[whatwg] Helping people seaching for content filtered by license from Ian Hickson on 2009-05-08 (public-whatwg-archive@w3.org from May 2009)

From: Ian Hickson <ian@hixie.ch>
Date: Fri, 8 May 2009 19:57:31 +0000 (UTC)
Message-ID: <Pine.LNX.4.62.0905072258380.18851@hixie.dreamhostps.com>

One of the use cases I collected from the e-mails sent in over the past
few months was the following:

USE CASE: Help people searching for content to find content covered by
licenses that suit their needs.

SCENARIOS:
* If a user is looking for recipes of pies to reproduce on his blog, he
might want to exclude from his results any recipes that are not
available under a license allowing non-commercial reproduction.
* Lucy wants to publish her papers online. She includes an abstract of
each one in a page, but because they are under different copyright
rules, she needs to clarify what the rules are. A harvester such as
the Open Access project can actually collect and index some of them
with no problem, but may not be allowed to index others. Meanwhile, a
human finds it more useful to see the abstracts on a page than have to
guess from a bunch of titles whether to look at each abstract.
* There are mapping organisations and data producers and people who take
photos, and each may place different policies. Being able to keep that
policy information helps people with further mashups avoiding
violating a policy. For example, if GreatMaps.com has a public domain
policy on their maps, CoolFotos.org has a policy that you can use data
other than images for non-commercial purposes, and Johan Ichikawa has
a photo there of my brother's cafe, which he has licensed as "must pay
money", then it would be reasonable for me to copy the map and put it
in a brochure for the cafe, but not to copy the data and photo from
CoolFotos.

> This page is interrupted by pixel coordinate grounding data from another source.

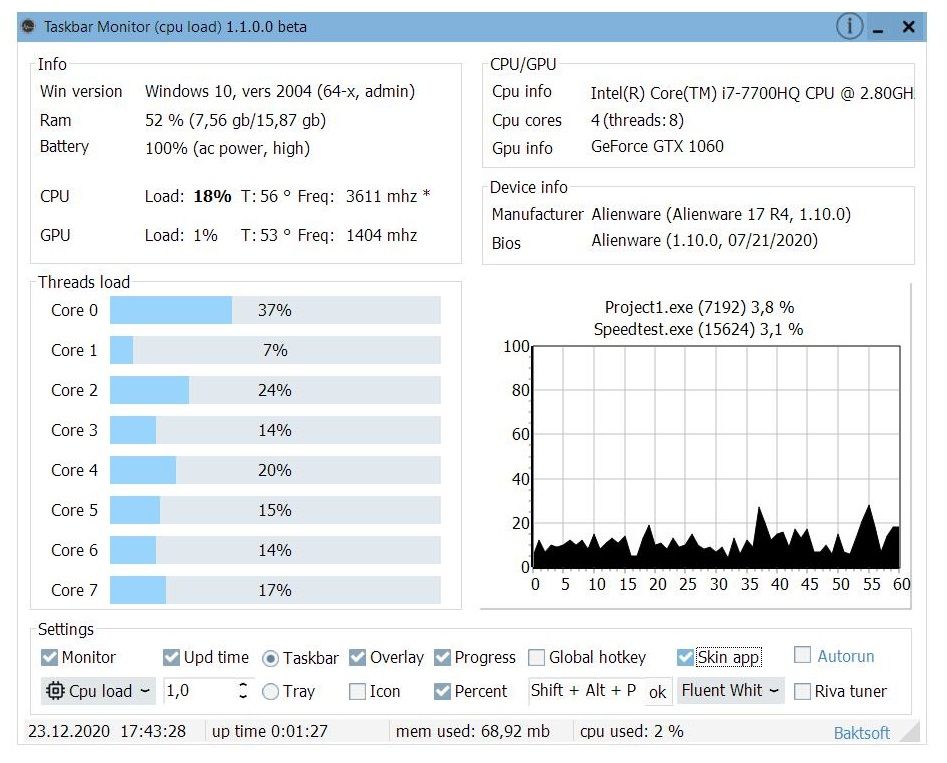Disable the Overlay checkbox
The height and width of the screenshot is (763, 947).
357,657
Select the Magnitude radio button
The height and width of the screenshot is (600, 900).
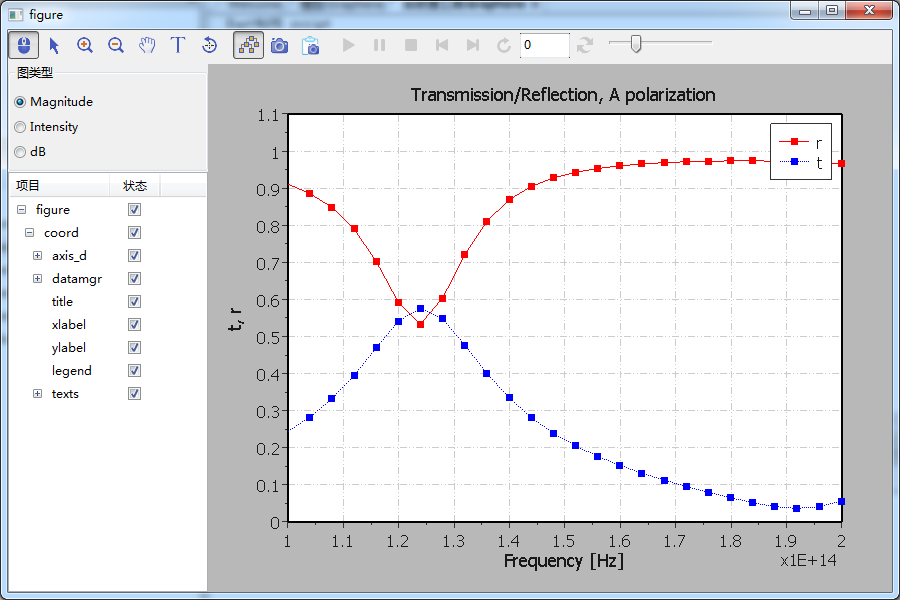coord(21,102)
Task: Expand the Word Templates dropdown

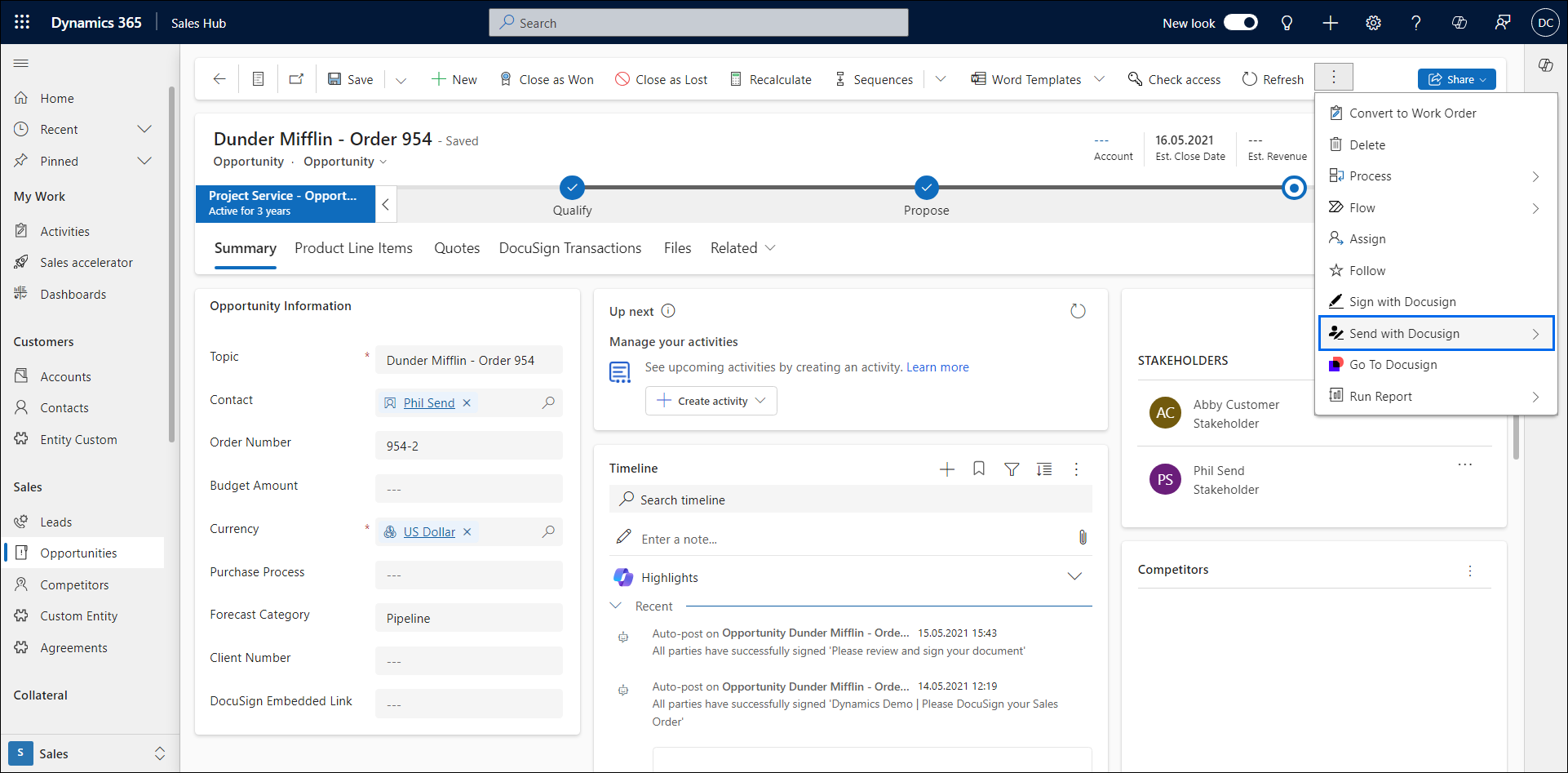Action: tap(1099, 79)
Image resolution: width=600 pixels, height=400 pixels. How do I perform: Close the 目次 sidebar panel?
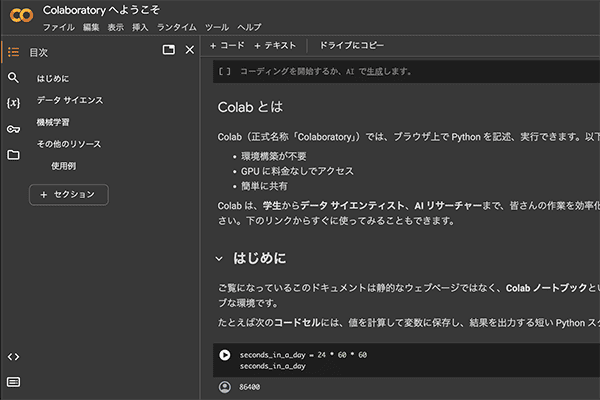point(189,50)
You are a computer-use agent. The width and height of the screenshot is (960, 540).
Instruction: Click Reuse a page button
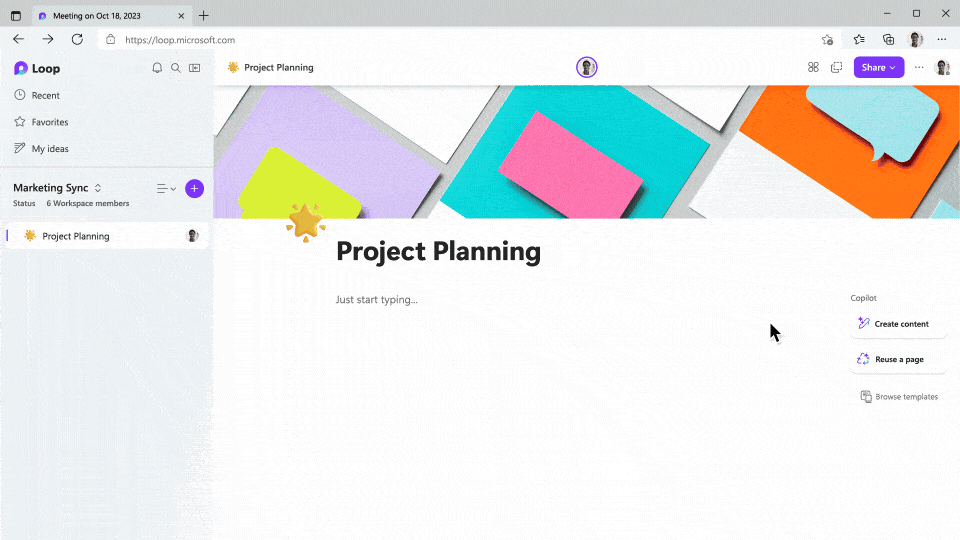point(899,359)
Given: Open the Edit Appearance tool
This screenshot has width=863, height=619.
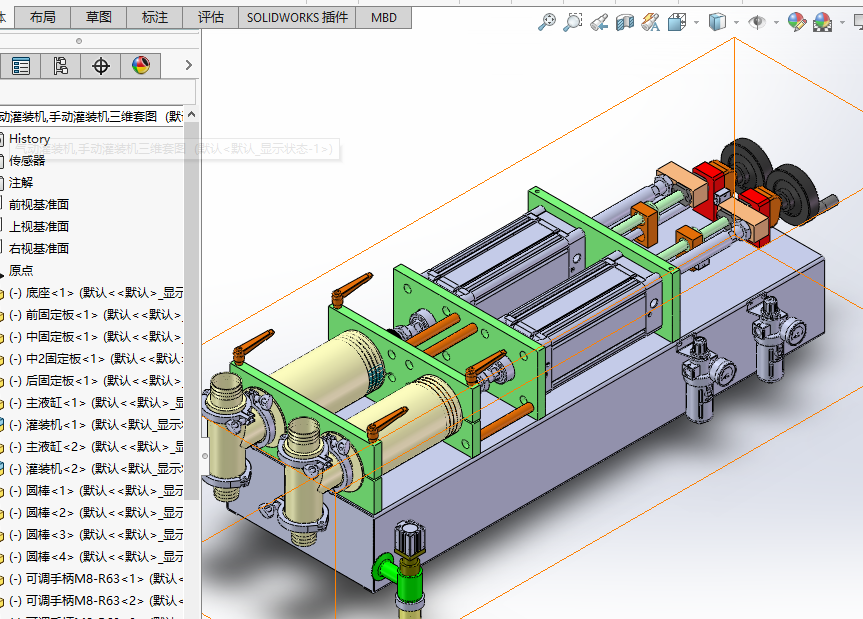Looking at the screenshot, I should click(797, 21).
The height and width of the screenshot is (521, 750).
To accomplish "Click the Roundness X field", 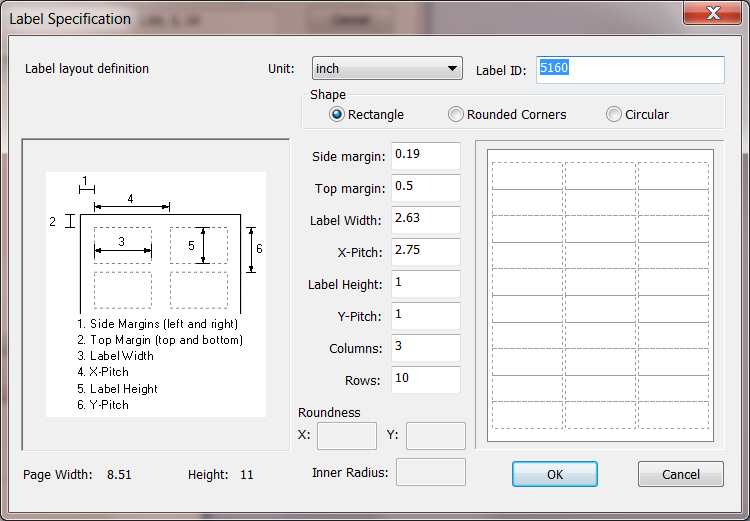I will (347, 436).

On the other hand, if I am producing a non-commercial guide
to cafes in Melbourne, I can add the map and the location of the cafe
photo, but not the photo itself.
* Tara runs a video sharing web site for people who want licensing
information to be included with their videos. When Paul wants to blog
about a video, he can paste a fragment of HTML provided by Tara
directly into his blog. The video is then available inline in his
blog, along with any licensing information about the video.
* Fred's browser can tell him what license a particular video on a site
he is reading has been released under, and advise him on what the
associated permissions and restrictions are (can he redistribute this
work for commercial purposes, can he distribute a modified version of
this work, how should he assign credit to the original author, what
jurisdiction the license assumes, whether the license allows the work
to be embedded into a work that uses content under various other
licenses, etc).
* Flickr has images that are CC-licensed, but the pages themselves are
not.
* Blogs may wish to reuse CC-licensed images without licensing the whole
blog as CC, but while still including attribution and license
information (which may be required by the licenses in question).

REQUIREMENTS:
* Content on a page might be covered by a different license than other
content on the same page.
* When licensing a subpart of the page, existing implementations must
not just assume that the license applies to the whole page rather than
just part of it.
* License proliferation should be discouraged.
* License information should be able to survive from one site to another
as the data is transfered.
* Expressing copyright licensing terms should be easy for content
creators, publishers, and redistributors to provide.
* It should be more convenient for the users (and tools) to find and
evaluate copyright statements and licenses than it is today.
* Shouldn't require the consumer to write XSLT or server-side code to
process the license information.
* Machine-readable licensing information shouldn't be on a separate page
than human-readable licensing information.
* There should not be ambiguous legal implications.
* Parsing rules should be unambiguous.
* Should not require changes to HTML5 parsing rules.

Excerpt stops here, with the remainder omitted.